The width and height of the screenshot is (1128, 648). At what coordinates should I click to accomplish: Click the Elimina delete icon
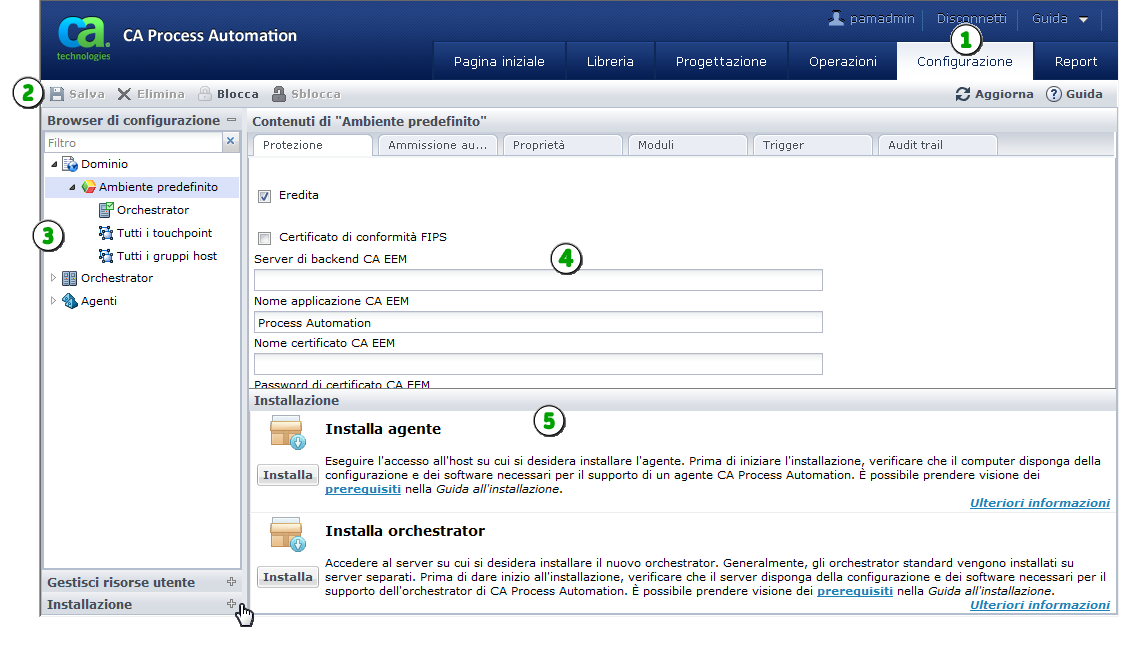[x=125, y=94]
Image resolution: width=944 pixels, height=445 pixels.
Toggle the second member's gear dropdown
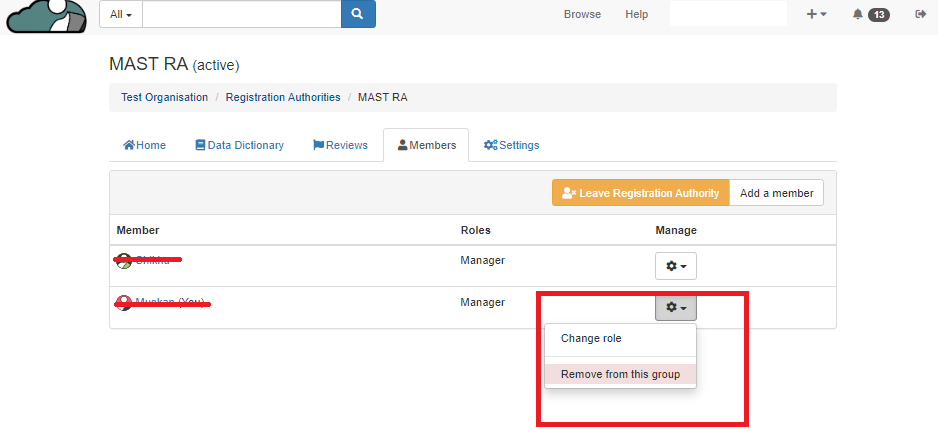(675, 307)
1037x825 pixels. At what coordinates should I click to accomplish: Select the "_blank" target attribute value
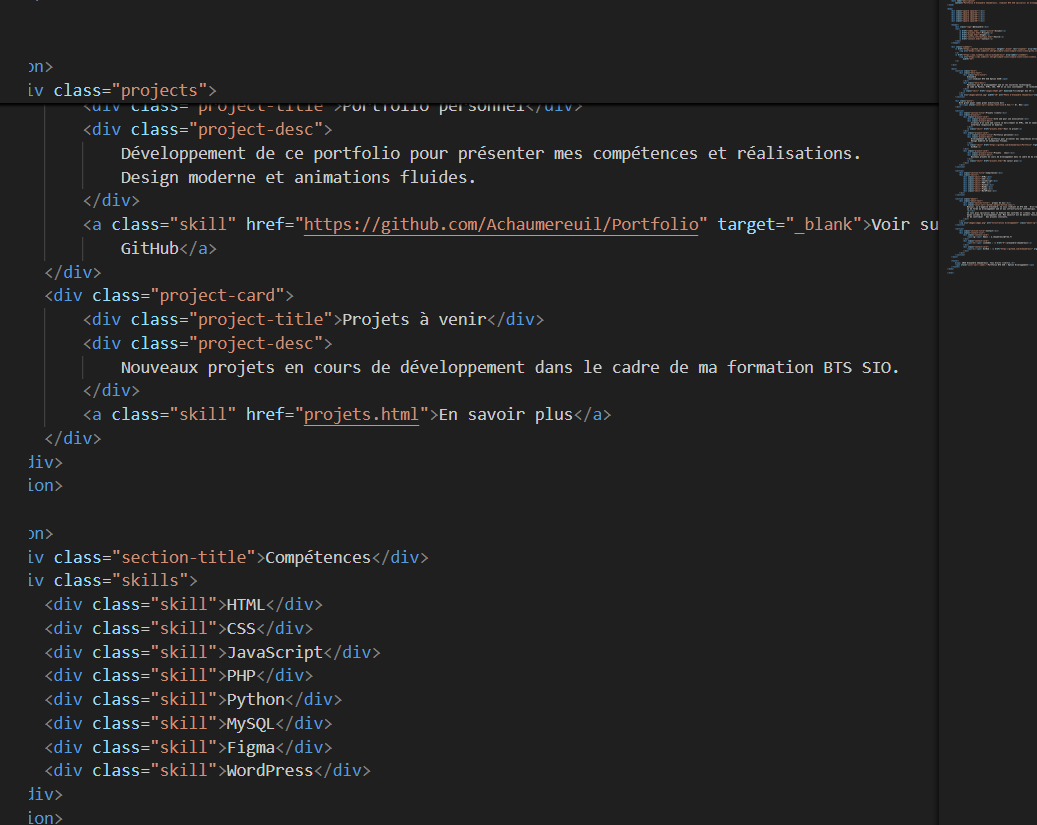tap(827, 224)
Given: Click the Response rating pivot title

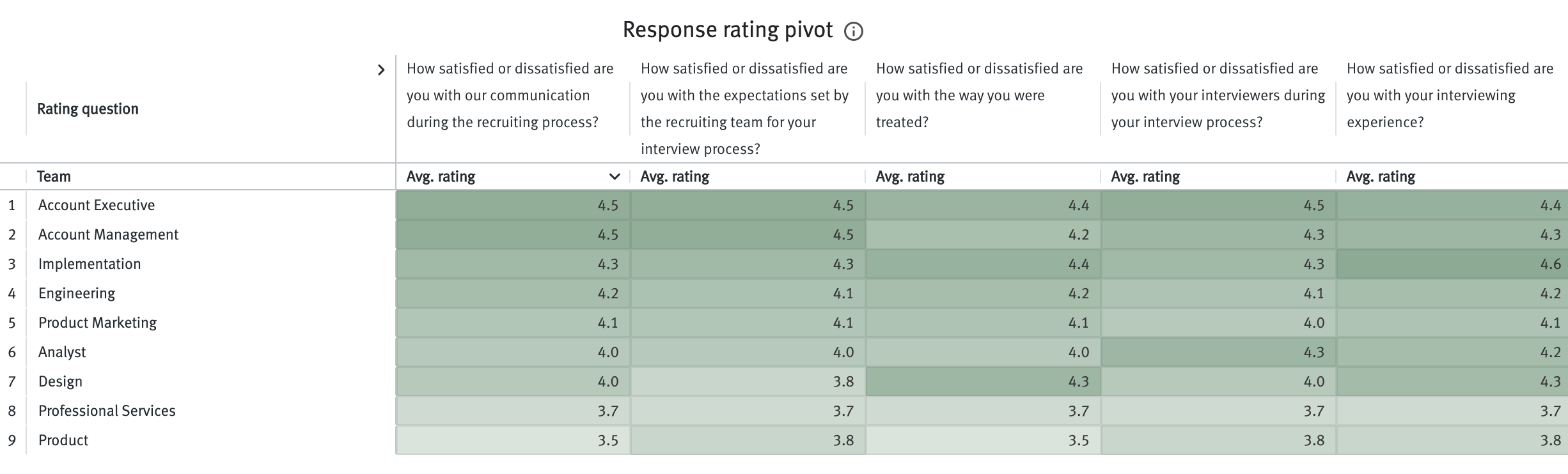Looking at the screenshot, I should (727, 29).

○ ○ ○

▶ _Work instruction_: What must be output is the exact run of lines from the one holding "1037x825 pixels. At" through the end of the entries above, both ends included, minus the pictures.

▶ _Exercise output_:
1037x825 pixels. At what coordinates should I click to accomplish: Select the "_blank" target attribute value
tap(827, 224)
Given: Click the Response rating pivot title

Looking at the screenshot, I should (727, 29).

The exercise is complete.